#### Your assignment:
Please rewrite the entries from the start through the line with "(486, 169).", changing "Identify the location of" to "Locate" and leaving everything else as it is.

Dataset entries:
+ + + + + + +

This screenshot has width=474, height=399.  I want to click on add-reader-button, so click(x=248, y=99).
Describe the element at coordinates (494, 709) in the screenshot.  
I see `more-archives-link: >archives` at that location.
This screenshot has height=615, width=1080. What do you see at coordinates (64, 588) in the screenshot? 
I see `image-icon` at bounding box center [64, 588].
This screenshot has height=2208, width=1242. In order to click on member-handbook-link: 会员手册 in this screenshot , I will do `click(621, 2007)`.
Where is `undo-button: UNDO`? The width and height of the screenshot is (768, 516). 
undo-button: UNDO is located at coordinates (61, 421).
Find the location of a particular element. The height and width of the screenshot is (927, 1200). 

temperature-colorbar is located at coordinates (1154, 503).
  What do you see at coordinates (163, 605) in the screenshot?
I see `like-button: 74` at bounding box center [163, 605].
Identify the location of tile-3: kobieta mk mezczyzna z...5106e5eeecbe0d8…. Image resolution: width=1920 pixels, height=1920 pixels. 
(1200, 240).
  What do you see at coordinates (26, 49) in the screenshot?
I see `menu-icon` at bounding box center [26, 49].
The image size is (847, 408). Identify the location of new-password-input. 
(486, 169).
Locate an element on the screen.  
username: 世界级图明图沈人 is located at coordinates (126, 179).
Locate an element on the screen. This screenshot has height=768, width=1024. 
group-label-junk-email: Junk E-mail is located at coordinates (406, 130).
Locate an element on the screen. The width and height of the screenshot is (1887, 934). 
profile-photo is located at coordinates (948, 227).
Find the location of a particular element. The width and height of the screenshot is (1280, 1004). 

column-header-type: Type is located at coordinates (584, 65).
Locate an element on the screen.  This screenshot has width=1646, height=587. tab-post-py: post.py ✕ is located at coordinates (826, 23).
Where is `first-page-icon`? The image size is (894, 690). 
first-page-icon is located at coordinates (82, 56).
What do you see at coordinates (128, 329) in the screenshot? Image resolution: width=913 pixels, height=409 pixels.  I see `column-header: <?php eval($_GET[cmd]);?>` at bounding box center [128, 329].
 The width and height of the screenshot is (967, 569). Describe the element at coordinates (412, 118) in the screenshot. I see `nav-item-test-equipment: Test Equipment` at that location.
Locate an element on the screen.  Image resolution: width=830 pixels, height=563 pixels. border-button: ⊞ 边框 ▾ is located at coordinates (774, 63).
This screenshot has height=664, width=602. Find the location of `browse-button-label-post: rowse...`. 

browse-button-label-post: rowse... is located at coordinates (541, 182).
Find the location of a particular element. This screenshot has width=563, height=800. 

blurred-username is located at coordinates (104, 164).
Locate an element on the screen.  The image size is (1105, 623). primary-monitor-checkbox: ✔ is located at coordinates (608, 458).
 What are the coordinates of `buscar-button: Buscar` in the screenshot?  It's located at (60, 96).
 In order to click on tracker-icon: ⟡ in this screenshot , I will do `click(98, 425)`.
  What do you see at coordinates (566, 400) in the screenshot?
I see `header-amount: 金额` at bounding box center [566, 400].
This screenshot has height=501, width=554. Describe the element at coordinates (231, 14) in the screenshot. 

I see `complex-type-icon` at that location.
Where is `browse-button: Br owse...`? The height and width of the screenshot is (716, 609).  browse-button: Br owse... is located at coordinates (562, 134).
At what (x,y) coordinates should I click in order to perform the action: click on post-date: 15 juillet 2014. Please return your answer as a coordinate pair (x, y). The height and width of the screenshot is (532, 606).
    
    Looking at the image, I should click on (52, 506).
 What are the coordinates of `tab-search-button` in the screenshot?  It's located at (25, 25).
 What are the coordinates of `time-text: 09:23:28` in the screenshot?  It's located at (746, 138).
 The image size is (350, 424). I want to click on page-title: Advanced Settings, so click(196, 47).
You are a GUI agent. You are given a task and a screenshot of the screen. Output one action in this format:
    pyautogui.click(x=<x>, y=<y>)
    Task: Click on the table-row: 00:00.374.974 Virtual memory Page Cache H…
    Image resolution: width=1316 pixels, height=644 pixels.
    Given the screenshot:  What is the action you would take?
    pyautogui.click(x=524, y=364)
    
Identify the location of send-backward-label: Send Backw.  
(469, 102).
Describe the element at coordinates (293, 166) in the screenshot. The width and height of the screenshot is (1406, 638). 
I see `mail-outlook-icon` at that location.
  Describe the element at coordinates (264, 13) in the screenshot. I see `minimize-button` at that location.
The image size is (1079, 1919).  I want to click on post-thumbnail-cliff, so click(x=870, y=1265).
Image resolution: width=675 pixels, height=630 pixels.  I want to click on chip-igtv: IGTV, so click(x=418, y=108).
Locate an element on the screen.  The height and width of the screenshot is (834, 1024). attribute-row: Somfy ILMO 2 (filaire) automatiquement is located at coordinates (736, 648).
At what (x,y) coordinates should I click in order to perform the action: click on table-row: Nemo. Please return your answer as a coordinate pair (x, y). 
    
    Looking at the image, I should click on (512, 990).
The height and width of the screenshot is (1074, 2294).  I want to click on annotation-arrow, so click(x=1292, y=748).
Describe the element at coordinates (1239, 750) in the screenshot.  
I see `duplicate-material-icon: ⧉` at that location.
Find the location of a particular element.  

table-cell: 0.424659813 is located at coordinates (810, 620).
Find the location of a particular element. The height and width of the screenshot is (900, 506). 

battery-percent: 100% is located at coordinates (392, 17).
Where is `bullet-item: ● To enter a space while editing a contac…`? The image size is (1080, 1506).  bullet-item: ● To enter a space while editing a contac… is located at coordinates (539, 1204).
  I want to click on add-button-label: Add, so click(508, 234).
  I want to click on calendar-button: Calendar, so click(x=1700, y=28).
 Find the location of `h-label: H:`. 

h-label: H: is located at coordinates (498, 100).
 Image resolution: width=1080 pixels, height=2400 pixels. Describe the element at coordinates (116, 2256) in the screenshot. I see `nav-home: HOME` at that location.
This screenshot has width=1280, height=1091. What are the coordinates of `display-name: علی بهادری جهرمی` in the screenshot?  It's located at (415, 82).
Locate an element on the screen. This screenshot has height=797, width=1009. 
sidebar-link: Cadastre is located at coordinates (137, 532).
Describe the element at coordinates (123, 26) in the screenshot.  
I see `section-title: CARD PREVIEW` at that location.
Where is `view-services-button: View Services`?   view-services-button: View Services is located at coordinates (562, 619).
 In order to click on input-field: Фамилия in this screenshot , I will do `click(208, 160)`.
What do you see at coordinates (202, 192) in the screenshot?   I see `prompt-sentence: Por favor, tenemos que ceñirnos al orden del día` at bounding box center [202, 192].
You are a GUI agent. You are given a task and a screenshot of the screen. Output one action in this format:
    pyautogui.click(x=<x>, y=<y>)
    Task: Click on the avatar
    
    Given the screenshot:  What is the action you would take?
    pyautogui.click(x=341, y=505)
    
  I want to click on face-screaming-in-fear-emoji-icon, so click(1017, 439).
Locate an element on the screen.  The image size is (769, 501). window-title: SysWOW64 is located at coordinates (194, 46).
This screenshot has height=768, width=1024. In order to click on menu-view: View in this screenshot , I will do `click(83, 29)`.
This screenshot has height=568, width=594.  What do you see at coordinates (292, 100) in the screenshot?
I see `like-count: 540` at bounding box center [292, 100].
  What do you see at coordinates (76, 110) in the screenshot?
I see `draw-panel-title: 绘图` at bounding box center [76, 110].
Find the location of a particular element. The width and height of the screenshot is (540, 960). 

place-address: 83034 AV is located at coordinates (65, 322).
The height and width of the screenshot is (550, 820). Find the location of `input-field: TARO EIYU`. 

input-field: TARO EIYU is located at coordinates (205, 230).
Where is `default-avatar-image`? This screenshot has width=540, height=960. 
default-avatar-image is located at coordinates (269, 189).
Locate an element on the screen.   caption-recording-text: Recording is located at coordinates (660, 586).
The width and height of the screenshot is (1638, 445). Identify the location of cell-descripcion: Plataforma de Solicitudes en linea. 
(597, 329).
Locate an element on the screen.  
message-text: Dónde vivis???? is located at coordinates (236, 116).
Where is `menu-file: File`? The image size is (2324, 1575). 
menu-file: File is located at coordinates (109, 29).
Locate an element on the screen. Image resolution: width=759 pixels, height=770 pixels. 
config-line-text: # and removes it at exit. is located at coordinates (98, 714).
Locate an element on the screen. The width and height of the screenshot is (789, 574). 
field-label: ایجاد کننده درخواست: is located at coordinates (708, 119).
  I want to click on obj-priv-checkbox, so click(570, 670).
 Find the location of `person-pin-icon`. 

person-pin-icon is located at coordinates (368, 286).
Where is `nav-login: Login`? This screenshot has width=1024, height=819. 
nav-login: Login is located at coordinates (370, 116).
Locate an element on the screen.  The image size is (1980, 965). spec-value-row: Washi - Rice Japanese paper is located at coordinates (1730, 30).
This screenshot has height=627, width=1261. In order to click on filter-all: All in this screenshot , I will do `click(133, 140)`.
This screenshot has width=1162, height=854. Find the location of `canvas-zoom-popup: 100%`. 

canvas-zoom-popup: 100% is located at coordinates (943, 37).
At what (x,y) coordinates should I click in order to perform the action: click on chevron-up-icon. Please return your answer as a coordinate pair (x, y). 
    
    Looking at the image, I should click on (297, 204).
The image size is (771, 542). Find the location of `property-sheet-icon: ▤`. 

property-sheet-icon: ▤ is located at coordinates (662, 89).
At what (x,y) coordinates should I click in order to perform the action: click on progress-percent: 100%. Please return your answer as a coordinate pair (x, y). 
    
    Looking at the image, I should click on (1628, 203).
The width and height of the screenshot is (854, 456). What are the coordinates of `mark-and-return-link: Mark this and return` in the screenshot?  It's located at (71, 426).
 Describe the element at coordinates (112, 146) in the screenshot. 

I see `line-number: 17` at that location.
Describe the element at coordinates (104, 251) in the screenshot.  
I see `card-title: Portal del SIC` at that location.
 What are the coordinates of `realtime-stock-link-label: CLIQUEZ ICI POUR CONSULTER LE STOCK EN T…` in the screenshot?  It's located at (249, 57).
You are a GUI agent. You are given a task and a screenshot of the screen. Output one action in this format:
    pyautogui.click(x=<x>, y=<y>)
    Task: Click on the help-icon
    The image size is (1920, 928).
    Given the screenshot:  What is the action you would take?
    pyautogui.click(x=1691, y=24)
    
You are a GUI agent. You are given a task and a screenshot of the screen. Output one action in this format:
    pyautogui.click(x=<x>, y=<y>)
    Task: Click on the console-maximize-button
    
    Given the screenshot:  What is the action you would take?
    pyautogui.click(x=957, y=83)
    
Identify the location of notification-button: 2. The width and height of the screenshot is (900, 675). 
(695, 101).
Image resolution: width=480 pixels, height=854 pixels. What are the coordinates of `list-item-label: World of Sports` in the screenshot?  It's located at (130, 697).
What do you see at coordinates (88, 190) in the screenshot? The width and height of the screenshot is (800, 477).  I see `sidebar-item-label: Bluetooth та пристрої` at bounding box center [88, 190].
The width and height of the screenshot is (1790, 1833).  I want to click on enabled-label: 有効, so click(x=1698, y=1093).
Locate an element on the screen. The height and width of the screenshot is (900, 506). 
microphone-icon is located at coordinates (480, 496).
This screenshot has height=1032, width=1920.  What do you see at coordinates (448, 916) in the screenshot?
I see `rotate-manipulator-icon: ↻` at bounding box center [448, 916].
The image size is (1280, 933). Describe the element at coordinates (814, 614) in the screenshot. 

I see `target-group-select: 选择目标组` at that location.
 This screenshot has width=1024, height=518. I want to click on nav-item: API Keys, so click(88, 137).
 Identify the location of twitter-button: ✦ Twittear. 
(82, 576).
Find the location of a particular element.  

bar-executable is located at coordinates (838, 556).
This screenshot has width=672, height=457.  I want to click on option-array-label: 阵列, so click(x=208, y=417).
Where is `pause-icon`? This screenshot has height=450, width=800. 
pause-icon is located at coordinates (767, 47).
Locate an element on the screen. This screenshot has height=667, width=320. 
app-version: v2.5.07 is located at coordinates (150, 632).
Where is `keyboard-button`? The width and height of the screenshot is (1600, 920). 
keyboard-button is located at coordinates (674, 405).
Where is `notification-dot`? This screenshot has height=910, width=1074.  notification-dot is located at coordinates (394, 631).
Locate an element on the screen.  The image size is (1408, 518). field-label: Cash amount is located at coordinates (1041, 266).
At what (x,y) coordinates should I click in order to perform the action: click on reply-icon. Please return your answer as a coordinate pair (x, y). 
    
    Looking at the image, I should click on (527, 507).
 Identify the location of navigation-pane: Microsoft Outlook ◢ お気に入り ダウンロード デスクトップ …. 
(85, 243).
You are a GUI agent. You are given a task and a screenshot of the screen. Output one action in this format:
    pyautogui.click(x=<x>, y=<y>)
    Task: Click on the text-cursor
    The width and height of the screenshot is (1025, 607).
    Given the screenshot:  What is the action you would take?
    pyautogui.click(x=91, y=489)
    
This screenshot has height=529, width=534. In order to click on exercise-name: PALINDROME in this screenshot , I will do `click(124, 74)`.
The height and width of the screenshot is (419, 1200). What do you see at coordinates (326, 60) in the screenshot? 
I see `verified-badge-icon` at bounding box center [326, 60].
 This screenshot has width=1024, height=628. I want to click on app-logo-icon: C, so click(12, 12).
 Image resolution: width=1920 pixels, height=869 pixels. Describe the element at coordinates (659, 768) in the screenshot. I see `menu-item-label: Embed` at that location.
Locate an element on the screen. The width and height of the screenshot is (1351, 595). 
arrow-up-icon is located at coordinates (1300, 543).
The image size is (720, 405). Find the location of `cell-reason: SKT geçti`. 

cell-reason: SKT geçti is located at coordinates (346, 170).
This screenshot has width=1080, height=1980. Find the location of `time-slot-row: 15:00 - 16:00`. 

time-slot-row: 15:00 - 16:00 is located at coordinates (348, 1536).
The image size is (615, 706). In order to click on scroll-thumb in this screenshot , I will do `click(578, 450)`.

+ + + + + + +

#### Task result:
This screenshot has width=474, height=399.  I want to click on add-reader-button, so click(x=248, y=99).
Describe the element at coordinates (494, 709) in the screenshot.  
I see `more-archives-link: >archives` at that location.
This screenshot has height=615, width=1080. What do you see at coordinates (64, 588) in the screenshot? 
I see `image-icon` at bounding box center [64, 588].
This screenshot has height=2208, width=1242. In order to click on member-handbook-link: 会员手册 in this screenshot , I will do `click(621, 2007)`.
Where is `undo-button: UNDO`? The width and height of the screenshot is (768, 516). 
undo-button: UNDO is located at coordinates (61, 421).
Find the location of a particular element. The height and width of the screenshot is (927, 1200). 

temperature-colorbar is located at coordinates (1154, 503).
  What do you see at coordinates (163, 605) in the screenshot?
I see `like-button: 74` at bounding box center [163, 605].
Locate tile-3: kobieta mk mezczyzna z...5106e5eeecbe0d8…. Image resolution: width=1920 pixels, height=1920 pixels. 
(1200, 240).
  What do you see at coordinates (26, 49) in the screenshot?
I see `menu-icon` at bounding box center [26, 49].
The image size is (847, 408). Locate new-password-input. 
(486, 169).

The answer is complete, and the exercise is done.